### WORK REQUIRED
The output must consist only of the lines from the one with "Click the Insert Rate Set button" through the end of the listing, restated exactly and free of pictures.

%%

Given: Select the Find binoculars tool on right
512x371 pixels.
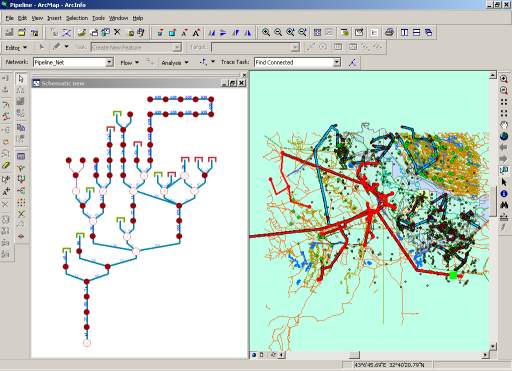Looking at the screenshot, I should (504, 205).
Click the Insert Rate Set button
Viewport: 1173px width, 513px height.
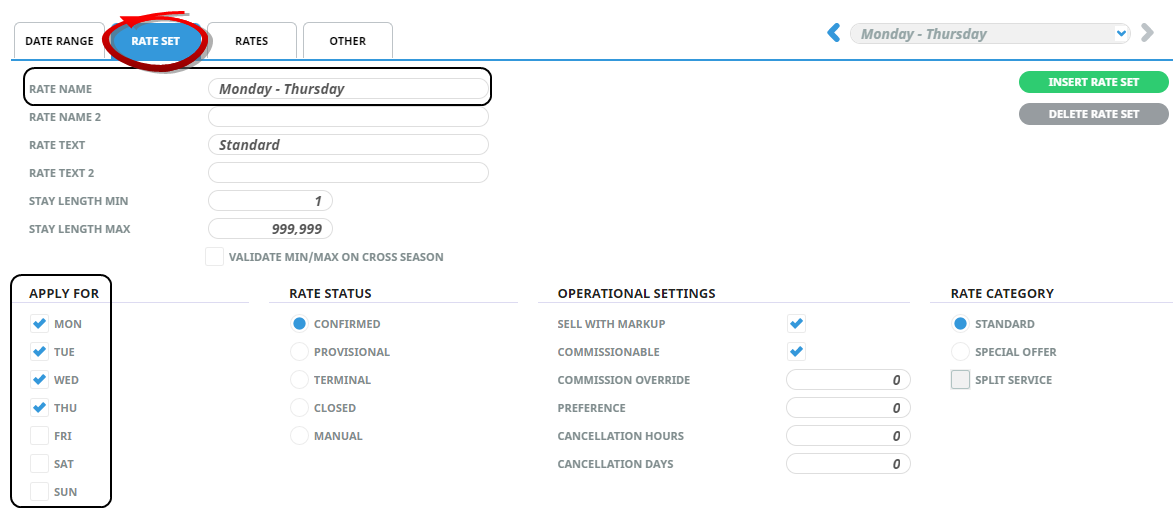pyautogui.click(x=1093, y=83)
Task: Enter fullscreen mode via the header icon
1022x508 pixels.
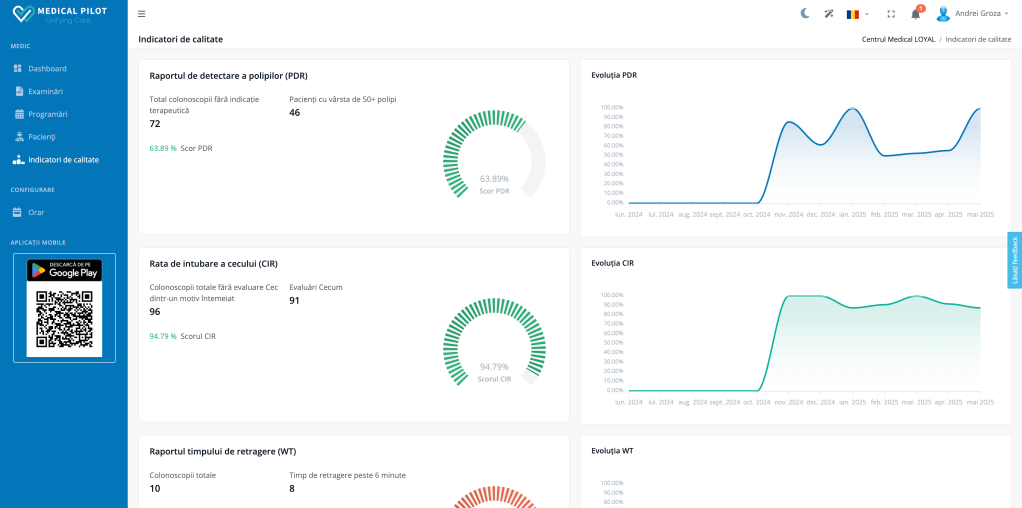Action: [891, 14]
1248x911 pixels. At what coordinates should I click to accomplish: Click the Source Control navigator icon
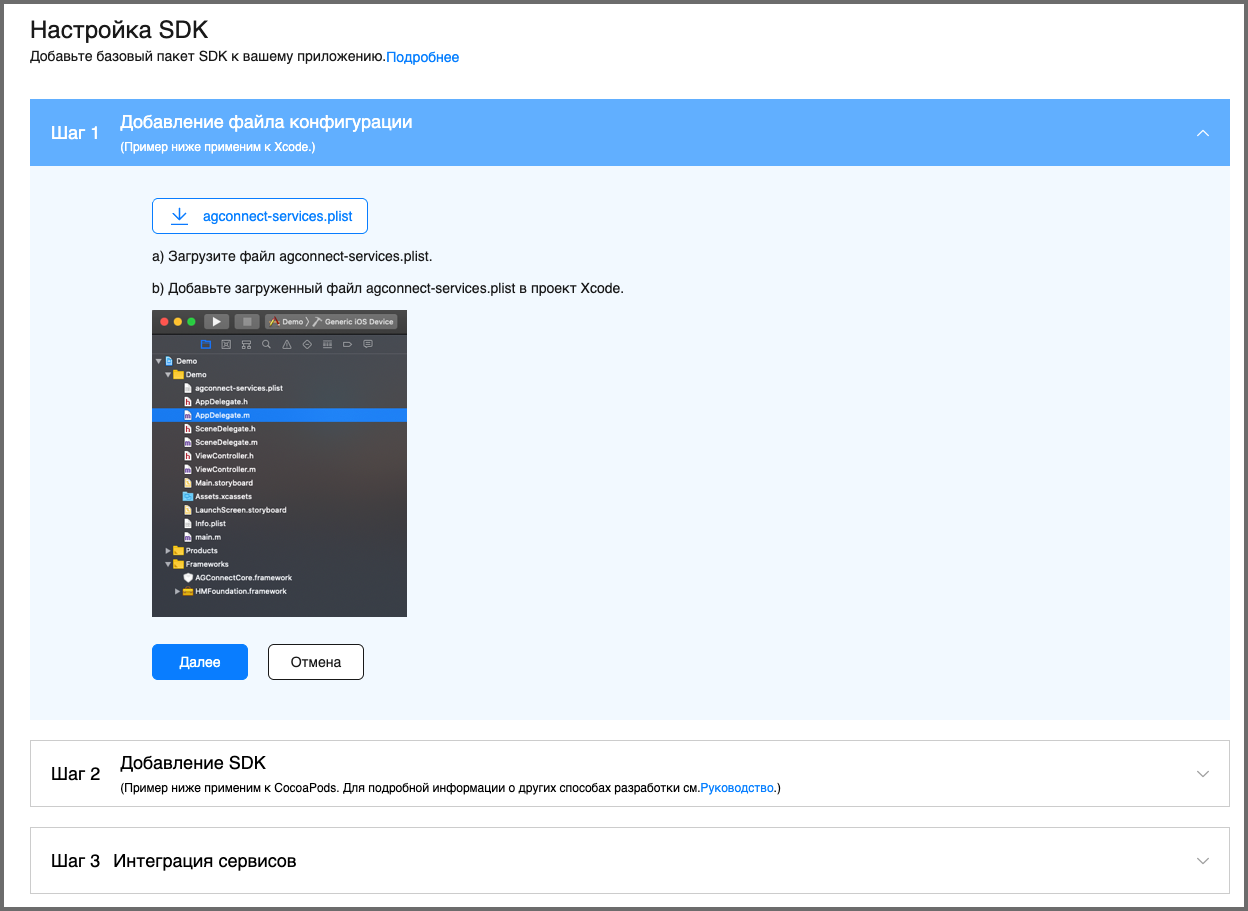point(226,344)
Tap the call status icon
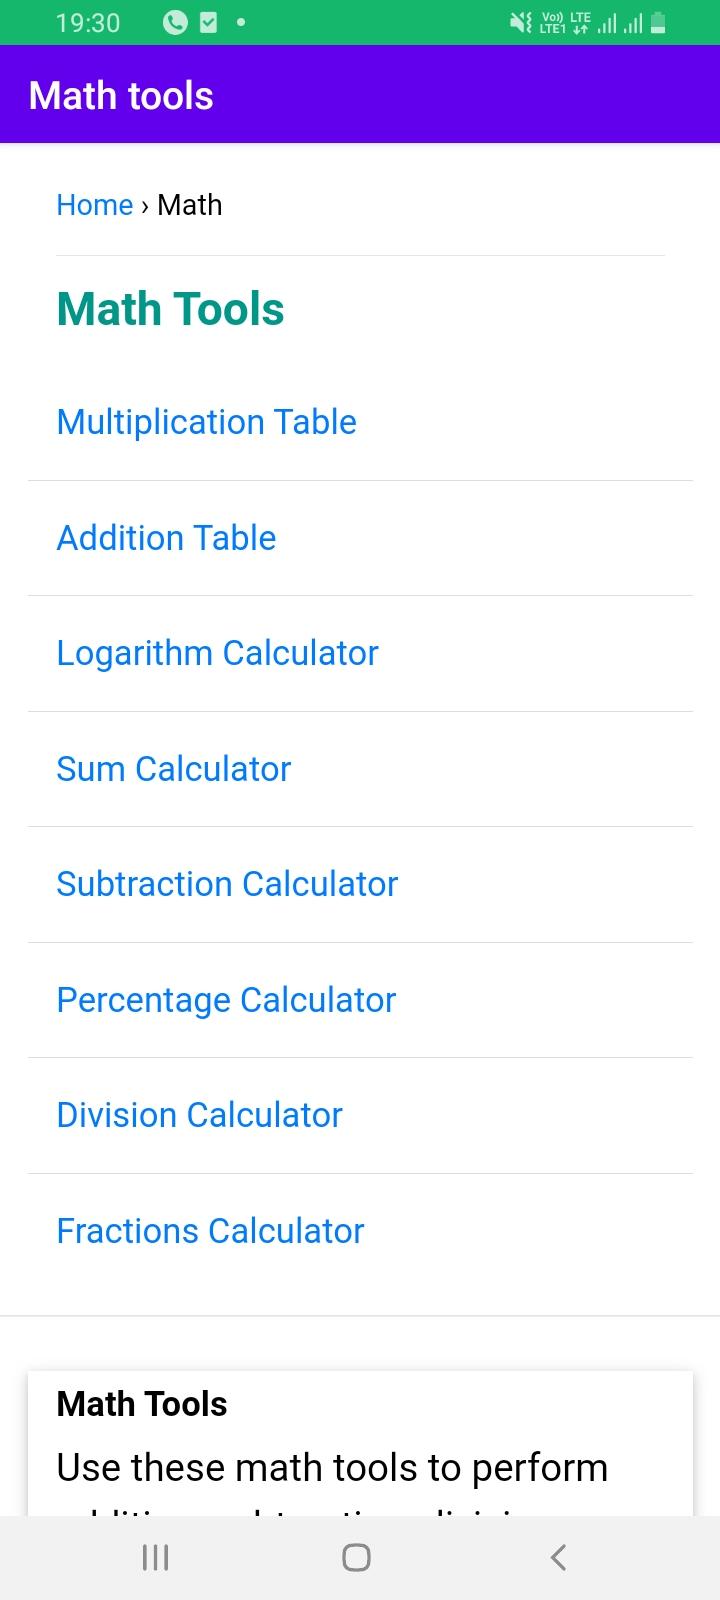This screenshot has width=720, height=1600. [175, 22]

%%

### EXERCISE SOLUTION
Click the Insert Rate Set button
Viewport: 1173px width, 513px height.
pyautogui.click(x=1093, y=83)
Task: Enter fullscreen mode via the header icon
1022x508 pixels.
Action: [891, 14]
1248x911 pixels. At what coordinates should I click to accomplish: Click the Source Control navigator icon
point(226,344)
Tap the call status icon
This screenshot has width=720, height=1600. [175, 22]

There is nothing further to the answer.